Le lendemain, un calme profond régnait dans la plupart des quartiers de Paris ; toutes les boutiques y étaient ouvertes : les citoyens y vaquaient à leurs travaux accoutumés. Il y avait, toutefois, dans cette ville distraite, un point où se reconnaissaient les traces de la guerre civile, un point vers lequel couraient des mères en pleurs : la Morgue.
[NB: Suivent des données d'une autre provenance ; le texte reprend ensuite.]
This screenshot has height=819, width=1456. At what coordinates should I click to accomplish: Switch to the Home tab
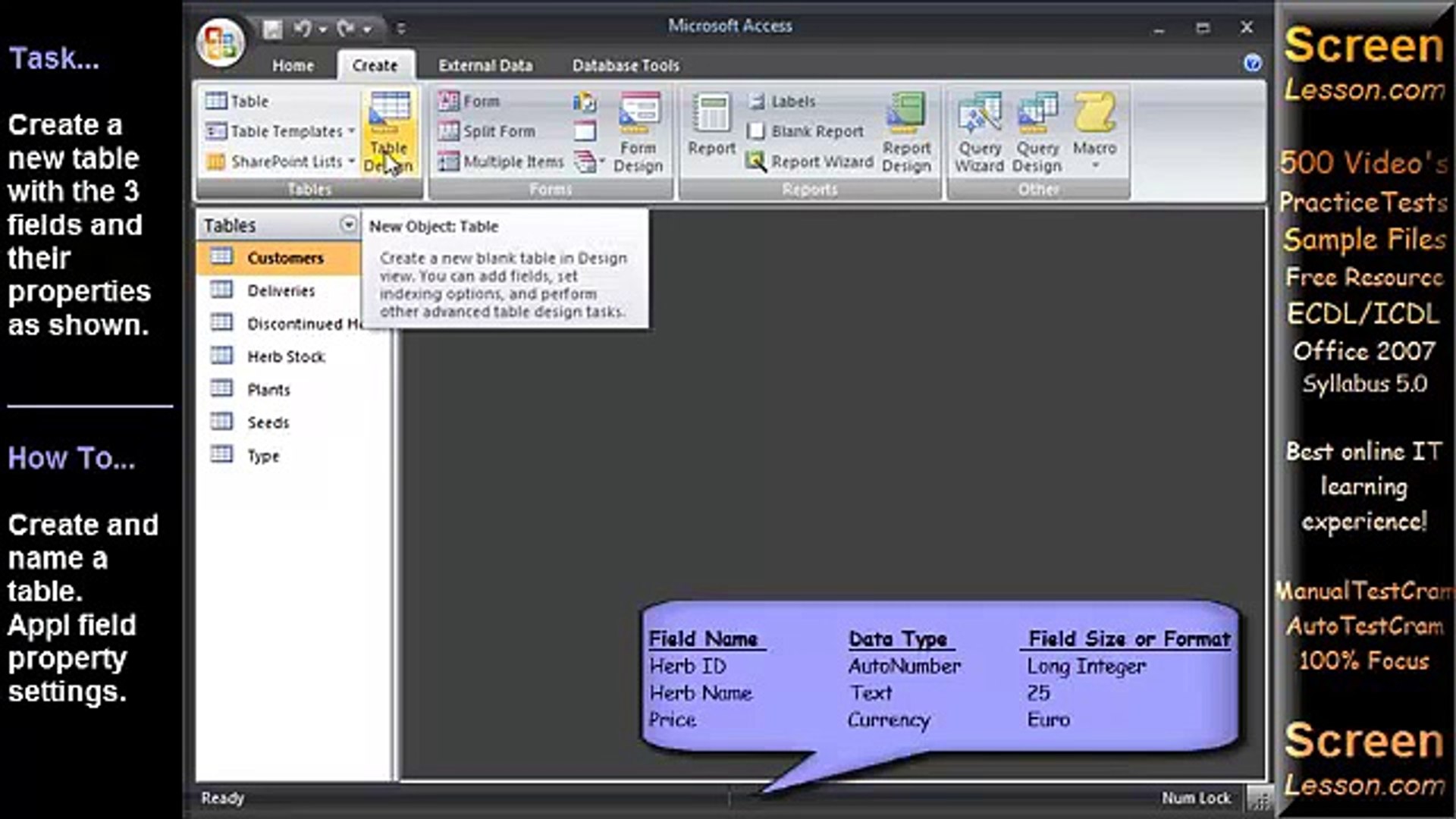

La résistance des insurgés de Saint-Méry avait été opiniâtre et presque inconcevable. Aussi, plusieurs ont-ils cru que le gouvernement l’avait favorisée, pour agrandir sa victoire, et rattacher plus étroitement à sa cause, par l’épouvante, la majorité de la bourgeoisie. Il est certain que deux traîtres combattaient dans les barricades. Mais outre que le calcul supposé est complétement invraisemblable à force d’atrocité et d’infamie, comment admettre que des hommes sensés eussent pu juger habile une aussi misérable combinaison ? Un gouvernement ne saurait être intéressé à faire croire que, pour mettre en question son existence, il suffit de cent hommes élevés par leur enthousiasme au-dessus des terreurs de la mort.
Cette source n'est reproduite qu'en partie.